Tuesday, August 12, 2008

Winchester's Wisdom


Bishop Michael Scott-Joynt, outstanding Bishop of Winchester, has published this report on Lambeth, (printable form here) including these passages which I personally see as very instructive as we try to make sense of Lambeth and its aftermath:

"But on the final afternoon Archbishop Rowan decisively tipped the balance for the first time in the Conference. Affirming the uniqueness of Christ as the Way, the Truth and the life, he re-affirmed Resolution 1.10 of the 1998 Lambeth Conference as the teaching of the Anglican Communion on sexual behaviour, and the Primates’ 2007 call for moratoria on blessings of same-sex relationships, on the consecration of any more priests in same-sex sexual relationships like Gene Robison, and on incursions by bishops into the dioceses of others; and he again backed work on the Anglican Communion Covenant as the most fruitful way for the Communion to manage its life together. “The onus of proof”, he said, “is on those who seek a new understanding.” And later: “The vision of a global Church of interdependent communities is not the vision of an ecclesiastical world empire - or even a colonial relic… The global horizon of the Church matters because churches without this are always in danger of slowly surrendering to the culture around them and losing sight of their calling to challenge that culture.” And then he went on to speak memorably of the Church’s “truthful Christian witness in situations of profound social corruption and disorder”, instancing Zimbabwe; and by implication of the imperative upon Christians to pray for and to stand with those everywhere who are the concern of the Millennium Development Goals."

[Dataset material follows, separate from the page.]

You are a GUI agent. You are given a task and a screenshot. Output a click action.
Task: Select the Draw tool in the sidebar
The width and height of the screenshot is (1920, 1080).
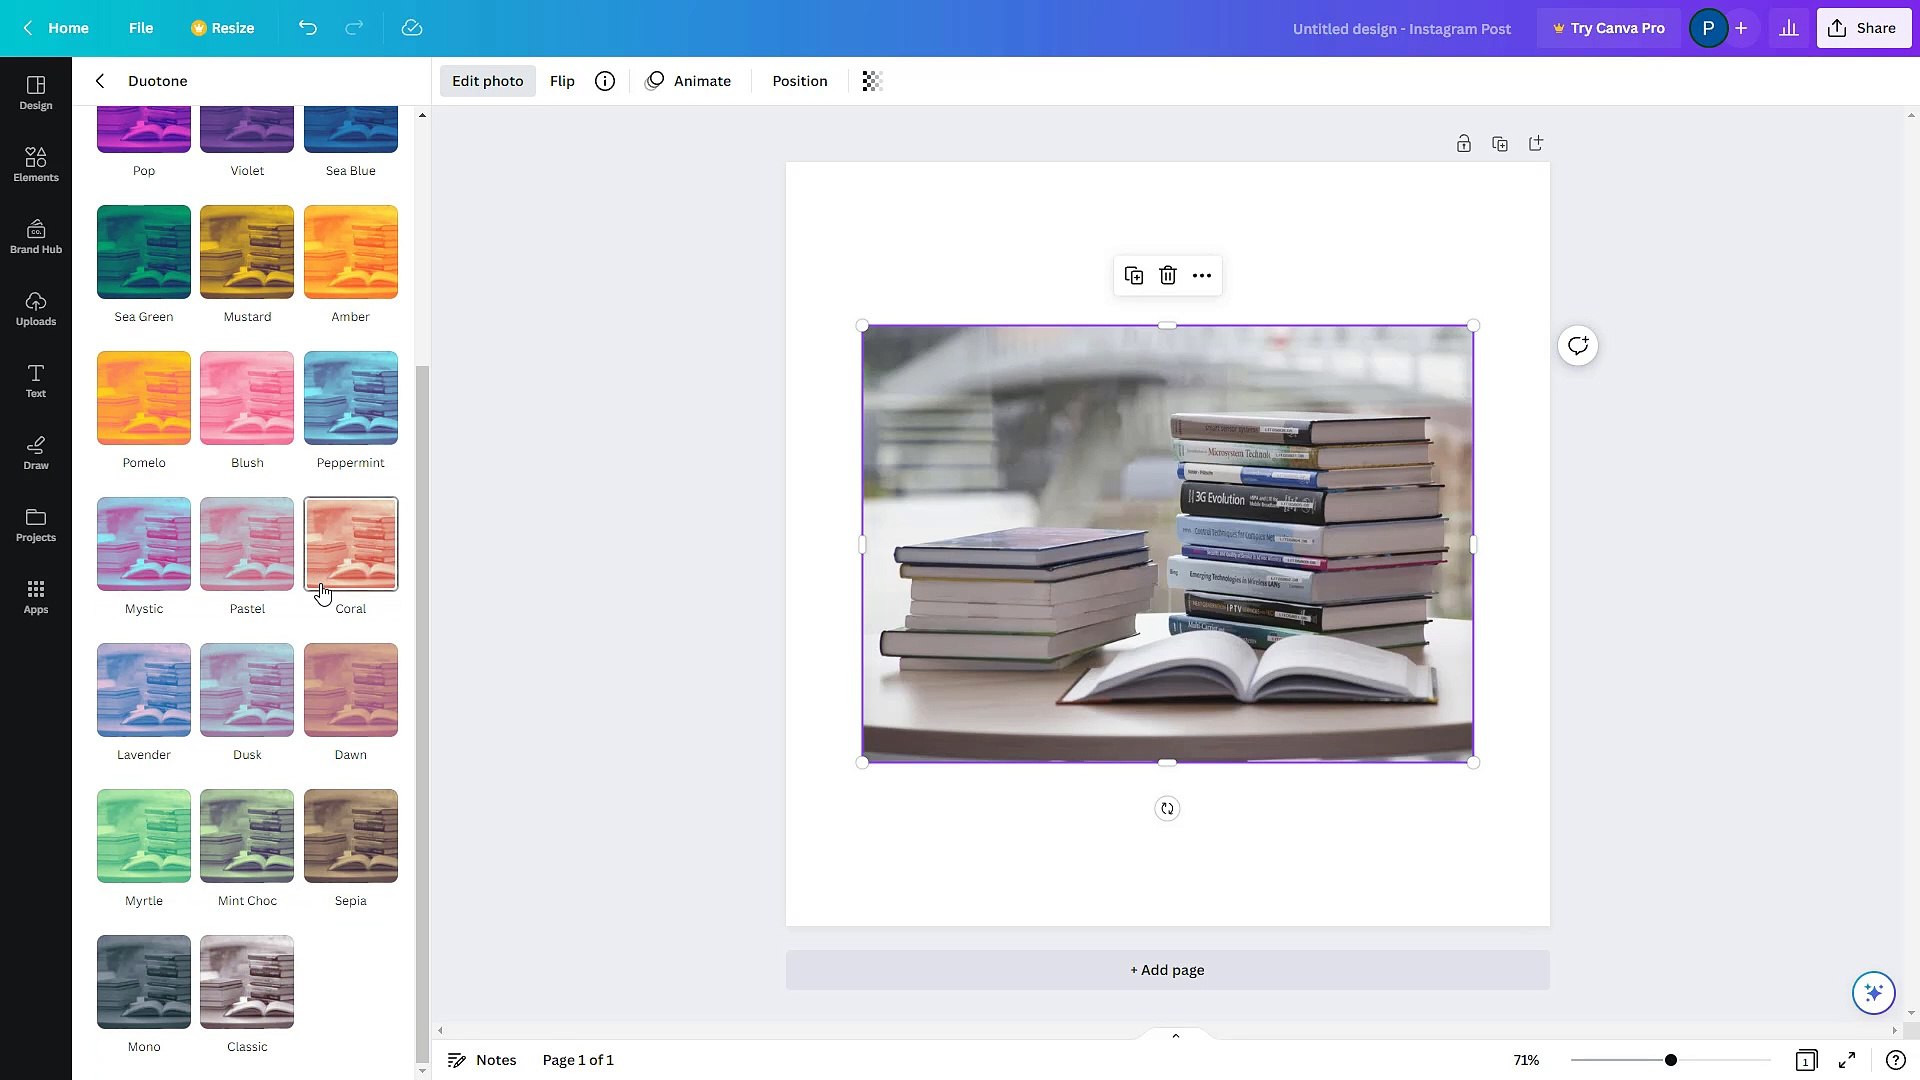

"Notwithstanding Archbishop Rowan’s magnificent final Address, I continue to see a negotiated “orderly separation” as the best and most fruitful way forward for the Anglican Communion. The experience of this Lambeth Conference, underlined by that final Address, has again convinced me that the Anglican Communion cannot hold in tension convictions and practices that are incompatible, and so not patent of “reconciliation”, without continuing seriously to damage the life and witness of Anglican Churches as much in “the Global South” as in North America and in other provinces that have followed the lead of TEC. The experience of this Conference cannot have encouraged any participant to imagine that the latter are about to turn their backs on a generation or more of development in directions foreign to the life and convictions of the vast majority of Anglicans, let alone of other Christians, across the world. I cannot see that the members of an “international family of Churches” can thrive and grow and offer a clear witness to Jesus Christ as Lord while offering contradictory teaching, on a matter as central as the character of the Holy Life, in different parts of a world knit together by instantaneous e-communications."

"If this may be the future under God of the Anglican Communion - a large “orthodox” majority continuing to look to its historic roots (I pray and hope) in the See of Canterbury yet maintaining some defined relationship with a “separated” and more “liberal” Communion of Churches centred on TEC – much now depends on the GAFCON Primates and the rest of the “Global South” quickly mending the relationships between them that have been put at risk, and on all of them together reacting positively to the Archbishop of Canterbury’s stated intention to call a meeting of the Primates of the Communion early in 2009.


By then they, and the rest of us, may have a clear sense of how TEC and others are going to respond to Archbishop Rowan’s calls in his final Address on August 3rd; and the Archbishop may himself be in a position to judge whether there is a will for the Anglican Communion to go forward together in Our Lord’s service – or whether he faces the terrifyingly difficult decision between initiating negotiations that may make for “an orderly separation”, or watching a still more destructive separation take place around him."

Also in this report, Bishop Michael refers back to a statement he made on an earlier occasion, one which is closely in tune with my own thinking:

"I continue to judge that the Church of England’s House of Bishops was right in 1991, in Issues in Human Sexuality, to teach that although people who judge it appropriate as Christians to live in same-sex relationships should be made welcome in our parishes, the Church should not affirm their life-style, still less consider them for ordination into its sacramental and teaching ministries. In the same way, while we know that there are people in many of our churches who are living together but are not married, we do not accept such people as candidates for Reader ministry or for training for ordination. Issues… had, I believe, both ways of living in view in its paragraph 5.13: “the world will assume that all ways of living which an ordained person is allowed to adopt are in Christian eyes equally valid”.

I see no future for the Anglican Communion as we know it, or for the Church of England as we know it, if either deserts this teaching."